- Task details: What is the number of lines in the following data that contain "click"? Answer with the number alone.

Stored data:
────────────────────

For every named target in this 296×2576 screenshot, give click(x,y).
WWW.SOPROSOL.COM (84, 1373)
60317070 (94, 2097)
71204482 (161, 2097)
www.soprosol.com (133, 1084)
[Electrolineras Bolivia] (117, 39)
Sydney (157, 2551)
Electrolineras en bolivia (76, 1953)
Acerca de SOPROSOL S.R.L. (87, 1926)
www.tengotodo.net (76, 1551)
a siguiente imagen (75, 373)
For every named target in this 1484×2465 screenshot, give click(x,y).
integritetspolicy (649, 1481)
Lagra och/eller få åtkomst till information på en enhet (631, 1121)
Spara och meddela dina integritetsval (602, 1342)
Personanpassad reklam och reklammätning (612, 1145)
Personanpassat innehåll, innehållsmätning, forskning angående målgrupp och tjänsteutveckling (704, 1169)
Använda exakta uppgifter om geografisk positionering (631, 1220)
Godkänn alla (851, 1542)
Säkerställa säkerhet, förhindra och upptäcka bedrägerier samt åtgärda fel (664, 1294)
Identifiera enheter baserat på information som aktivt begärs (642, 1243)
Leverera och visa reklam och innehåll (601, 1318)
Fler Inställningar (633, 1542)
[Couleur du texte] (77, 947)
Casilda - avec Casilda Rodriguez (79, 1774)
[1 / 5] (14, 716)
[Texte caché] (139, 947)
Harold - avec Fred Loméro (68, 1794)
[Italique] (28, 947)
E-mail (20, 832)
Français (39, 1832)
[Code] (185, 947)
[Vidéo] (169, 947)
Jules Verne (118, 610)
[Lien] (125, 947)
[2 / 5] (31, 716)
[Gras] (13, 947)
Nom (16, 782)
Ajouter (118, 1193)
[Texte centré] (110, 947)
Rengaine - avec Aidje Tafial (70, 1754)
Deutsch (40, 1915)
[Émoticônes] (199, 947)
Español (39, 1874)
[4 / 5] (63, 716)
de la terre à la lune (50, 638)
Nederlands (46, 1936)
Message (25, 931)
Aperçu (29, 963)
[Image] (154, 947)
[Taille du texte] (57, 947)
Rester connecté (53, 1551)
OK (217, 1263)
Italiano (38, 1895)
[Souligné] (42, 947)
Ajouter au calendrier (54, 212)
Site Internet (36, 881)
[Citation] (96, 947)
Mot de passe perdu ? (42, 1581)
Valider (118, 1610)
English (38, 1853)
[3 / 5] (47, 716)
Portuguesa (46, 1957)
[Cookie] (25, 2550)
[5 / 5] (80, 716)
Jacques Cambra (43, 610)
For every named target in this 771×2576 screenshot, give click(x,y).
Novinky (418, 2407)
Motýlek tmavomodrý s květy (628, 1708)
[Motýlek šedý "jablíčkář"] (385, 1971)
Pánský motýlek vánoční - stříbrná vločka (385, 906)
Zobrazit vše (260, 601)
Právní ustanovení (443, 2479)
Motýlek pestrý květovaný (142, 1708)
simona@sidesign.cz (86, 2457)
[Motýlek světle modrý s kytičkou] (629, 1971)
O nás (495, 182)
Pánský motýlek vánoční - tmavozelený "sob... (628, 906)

────────────────────

- Written answer: 3